- **Data section**:

##########

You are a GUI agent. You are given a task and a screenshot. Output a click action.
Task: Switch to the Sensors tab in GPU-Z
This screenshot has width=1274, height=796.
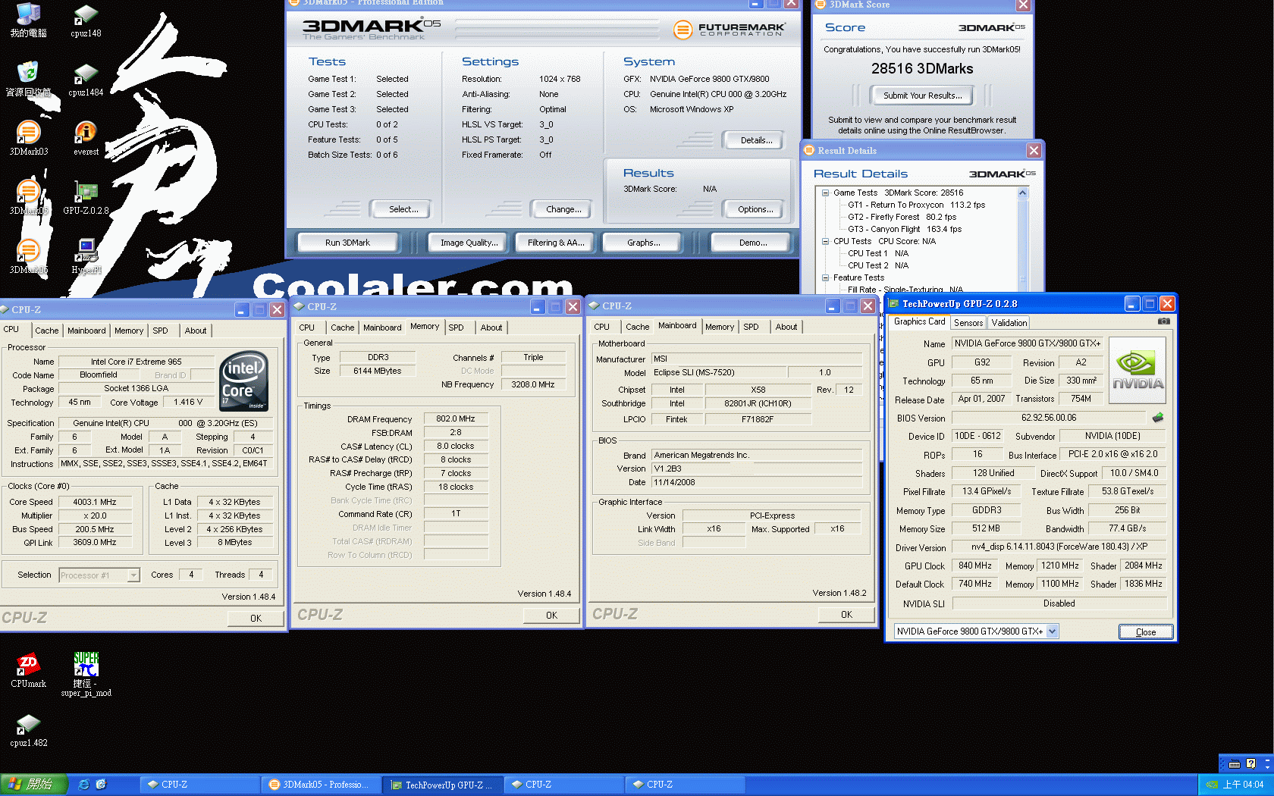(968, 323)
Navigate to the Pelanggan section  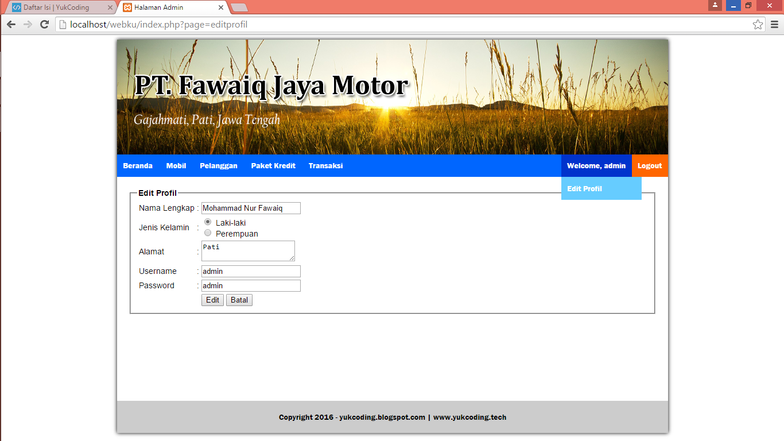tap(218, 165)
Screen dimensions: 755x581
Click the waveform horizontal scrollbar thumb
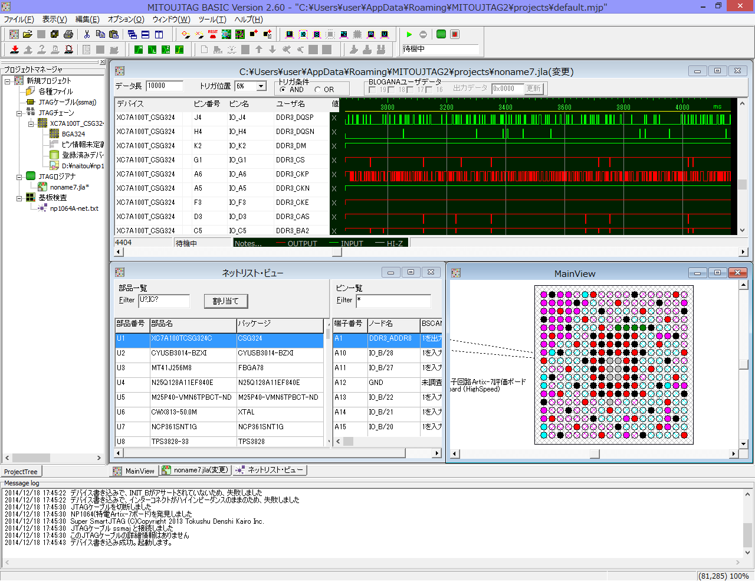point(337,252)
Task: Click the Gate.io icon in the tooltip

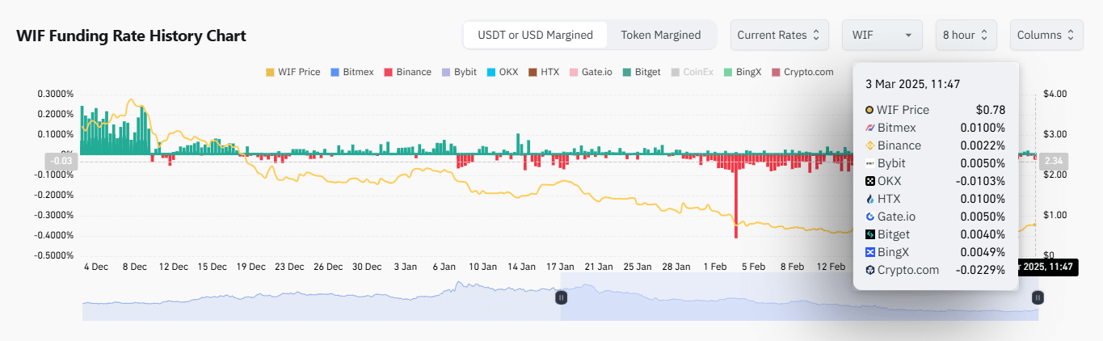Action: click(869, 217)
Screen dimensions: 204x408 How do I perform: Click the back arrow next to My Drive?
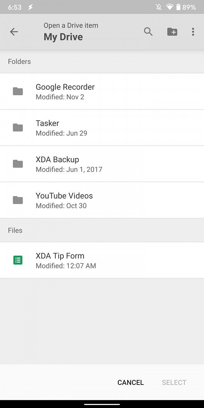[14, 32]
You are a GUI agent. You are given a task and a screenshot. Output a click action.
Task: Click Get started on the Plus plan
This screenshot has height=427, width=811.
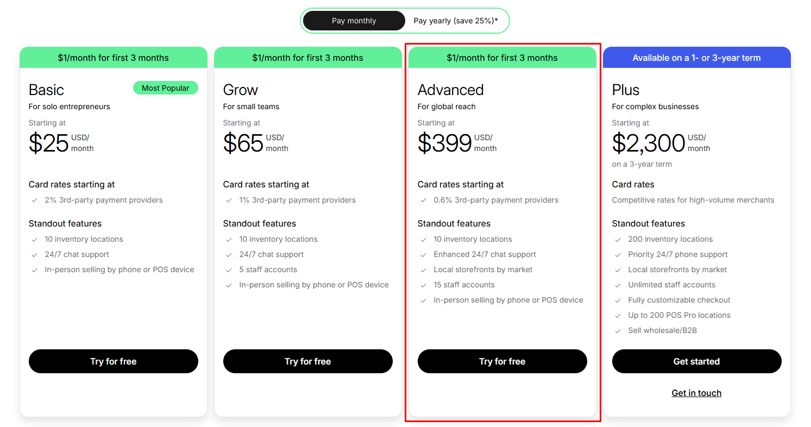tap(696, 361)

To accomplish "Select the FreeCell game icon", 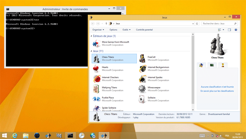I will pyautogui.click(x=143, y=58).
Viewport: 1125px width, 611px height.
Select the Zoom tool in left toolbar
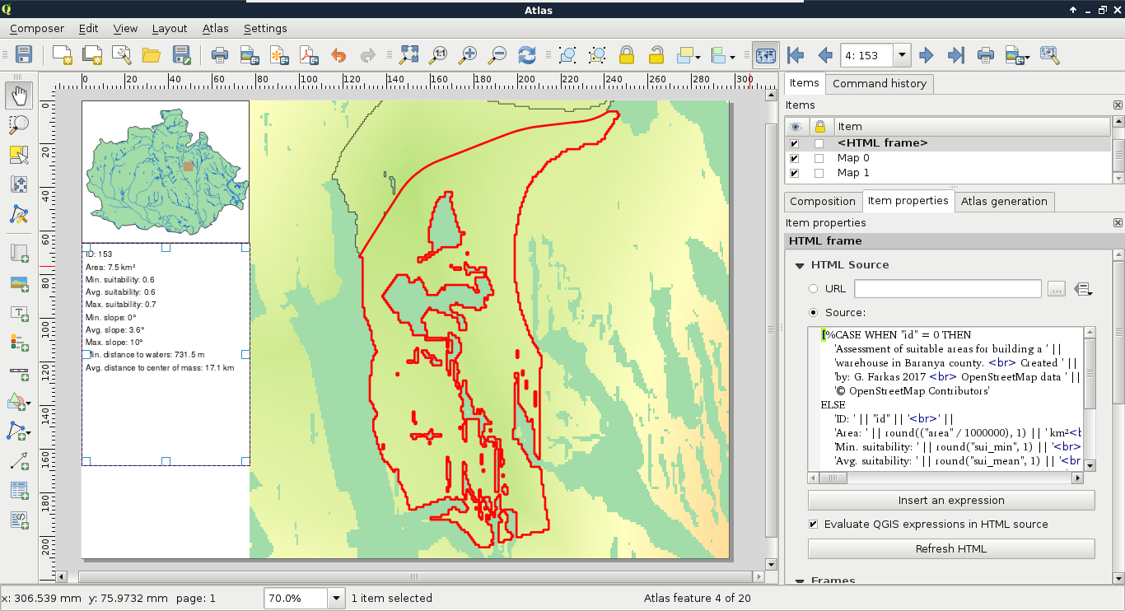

##########

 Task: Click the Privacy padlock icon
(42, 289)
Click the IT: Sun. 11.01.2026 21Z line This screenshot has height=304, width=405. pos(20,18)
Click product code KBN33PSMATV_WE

##########

- **Required action**:
From the records above, print exactly the lines that run from the line with "Viewport: 1125px width, 611px height." to the line with "Select the Zoom tool in left toolbar", inclusive.

- **Answer to this exercise**:
Viewport: 1125px width, 611px height.
Select the Zoom tool in left toolbar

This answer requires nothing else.